I put in packhum #bis# ~ difficil.

And nothing came up, same with 'facil'. I looked in the L&S dictionary under 'totiens' hoping that would shed some light but it did not. Perhaps the Romans didn't think of expressing degrees of difficulty with numbers, so how else do you express degrees of goodness, easiness, etc.

  • 2
    One option is to use tanto + adv of the times. ter tanto peior ipsa est quam illam tu esse vis. (Pl.Per.153). Note that for twice, one can use bis tanto, but altero tanto is another option. I don't know if it was ever used to describe degrees of difficulty. One may find some value in this question.
    – d_e
    Sep 18 '21 at 10:33
  • Thanks .........
    – bobsmith76
    Sep 18 '21 at 14:30

In the English "5 times easier than" the number 5 doesn't usually seem to refer to anything concrete or easily measurable. Therefore I'd regard it as an idiom rather than an actual numerical comparison. I see no difference between "flying is ten times harder than driving" and "flying is much harder than driving". (If you do, please elaborate on what the difference it. I don't think ease or difficulty can be meaningfully boiled down to a number.)

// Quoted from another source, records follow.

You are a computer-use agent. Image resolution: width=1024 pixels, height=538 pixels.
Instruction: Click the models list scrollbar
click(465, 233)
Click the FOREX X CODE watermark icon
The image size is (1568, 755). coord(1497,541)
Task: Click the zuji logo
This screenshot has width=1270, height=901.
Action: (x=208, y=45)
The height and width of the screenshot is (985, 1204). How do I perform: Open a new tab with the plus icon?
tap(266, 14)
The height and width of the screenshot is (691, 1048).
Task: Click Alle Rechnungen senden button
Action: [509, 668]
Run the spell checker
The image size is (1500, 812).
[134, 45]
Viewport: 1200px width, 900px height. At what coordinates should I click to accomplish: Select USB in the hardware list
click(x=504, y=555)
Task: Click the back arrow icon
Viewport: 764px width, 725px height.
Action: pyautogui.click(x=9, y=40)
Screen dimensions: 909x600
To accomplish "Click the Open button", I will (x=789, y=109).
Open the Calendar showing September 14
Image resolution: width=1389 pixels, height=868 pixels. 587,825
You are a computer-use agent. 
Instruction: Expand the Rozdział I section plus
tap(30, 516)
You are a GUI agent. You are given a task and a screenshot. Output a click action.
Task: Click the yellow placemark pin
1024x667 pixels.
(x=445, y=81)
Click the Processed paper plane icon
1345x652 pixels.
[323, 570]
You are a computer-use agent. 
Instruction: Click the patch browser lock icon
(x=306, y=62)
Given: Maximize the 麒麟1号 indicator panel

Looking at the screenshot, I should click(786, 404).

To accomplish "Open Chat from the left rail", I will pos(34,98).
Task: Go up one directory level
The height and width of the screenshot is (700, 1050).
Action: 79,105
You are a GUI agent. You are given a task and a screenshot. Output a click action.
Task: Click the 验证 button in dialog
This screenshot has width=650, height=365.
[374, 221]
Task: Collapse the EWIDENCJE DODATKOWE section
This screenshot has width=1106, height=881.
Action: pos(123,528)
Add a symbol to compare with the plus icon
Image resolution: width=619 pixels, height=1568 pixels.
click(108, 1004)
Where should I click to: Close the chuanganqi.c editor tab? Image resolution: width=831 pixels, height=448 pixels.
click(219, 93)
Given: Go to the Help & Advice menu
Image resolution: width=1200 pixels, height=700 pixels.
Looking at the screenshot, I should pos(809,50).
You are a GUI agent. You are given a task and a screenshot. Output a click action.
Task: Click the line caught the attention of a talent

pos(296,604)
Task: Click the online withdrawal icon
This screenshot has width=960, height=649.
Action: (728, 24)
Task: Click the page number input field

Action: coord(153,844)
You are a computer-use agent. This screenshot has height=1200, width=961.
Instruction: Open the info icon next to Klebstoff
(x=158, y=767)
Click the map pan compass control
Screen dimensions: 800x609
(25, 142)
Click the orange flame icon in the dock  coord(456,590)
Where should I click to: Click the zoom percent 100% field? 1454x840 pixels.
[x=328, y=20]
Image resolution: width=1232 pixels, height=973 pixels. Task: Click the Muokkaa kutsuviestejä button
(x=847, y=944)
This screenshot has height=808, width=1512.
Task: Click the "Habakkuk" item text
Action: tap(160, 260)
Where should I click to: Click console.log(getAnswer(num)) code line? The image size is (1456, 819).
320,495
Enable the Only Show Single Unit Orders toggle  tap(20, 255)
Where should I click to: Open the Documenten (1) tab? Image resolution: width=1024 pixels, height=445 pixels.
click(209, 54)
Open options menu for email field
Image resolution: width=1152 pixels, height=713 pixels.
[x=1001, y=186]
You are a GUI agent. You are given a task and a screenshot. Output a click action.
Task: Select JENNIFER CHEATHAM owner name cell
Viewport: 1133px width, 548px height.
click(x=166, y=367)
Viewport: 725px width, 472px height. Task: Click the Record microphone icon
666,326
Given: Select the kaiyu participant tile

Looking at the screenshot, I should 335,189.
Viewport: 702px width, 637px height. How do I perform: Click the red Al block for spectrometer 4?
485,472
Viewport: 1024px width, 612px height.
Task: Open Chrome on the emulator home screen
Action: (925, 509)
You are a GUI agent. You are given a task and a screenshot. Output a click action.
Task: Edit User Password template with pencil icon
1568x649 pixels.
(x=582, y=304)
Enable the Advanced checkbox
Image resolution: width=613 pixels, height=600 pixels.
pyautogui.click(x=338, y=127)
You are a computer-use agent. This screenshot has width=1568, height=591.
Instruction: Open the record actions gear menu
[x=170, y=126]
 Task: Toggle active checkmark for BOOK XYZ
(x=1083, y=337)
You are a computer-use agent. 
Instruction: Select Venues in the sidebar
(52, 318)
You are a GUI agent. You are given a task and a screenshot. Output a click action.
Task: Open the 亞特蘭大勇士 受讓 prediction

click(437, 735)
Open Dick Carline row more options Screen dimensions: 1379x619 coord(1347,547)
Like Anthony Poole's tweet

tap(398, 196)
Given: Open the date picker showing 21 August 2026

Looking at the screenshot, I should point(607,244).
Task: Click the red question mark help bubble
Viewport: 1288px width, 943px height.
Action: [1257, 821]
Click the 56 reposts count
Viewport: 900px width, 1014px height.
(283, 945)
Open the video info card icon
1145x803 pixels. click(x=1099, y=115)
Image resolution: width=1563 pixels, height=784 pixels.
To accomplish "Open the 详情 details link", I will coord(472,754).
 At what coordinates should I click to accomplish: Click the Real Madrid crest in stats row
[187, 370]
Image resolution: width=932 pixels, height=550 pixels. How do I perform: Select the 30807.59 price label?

To compare degrees of difficulty, ease, and other such things, you just need to add one the many possible adverbs to the comparatives. For example: multo facilius or paulo melior. Latin does not seem to have idioms with numerical comparisons.

You can also take a look at the "piece of cake" question and see if something there could be modified to work in your case.

If you want to know how to say "Livia has 5 times more money than Maria", then an actual numerical comparison is needed. Any discussion of that should be taken to a separate question, though, as it is quite different from what you asked about here.

  • Thanks, I appreciate that.
    – bobsmith76
    Sep 18 '21 at 14:30
  • @bobsmith76 You're welcome! I'm glad to be able to help.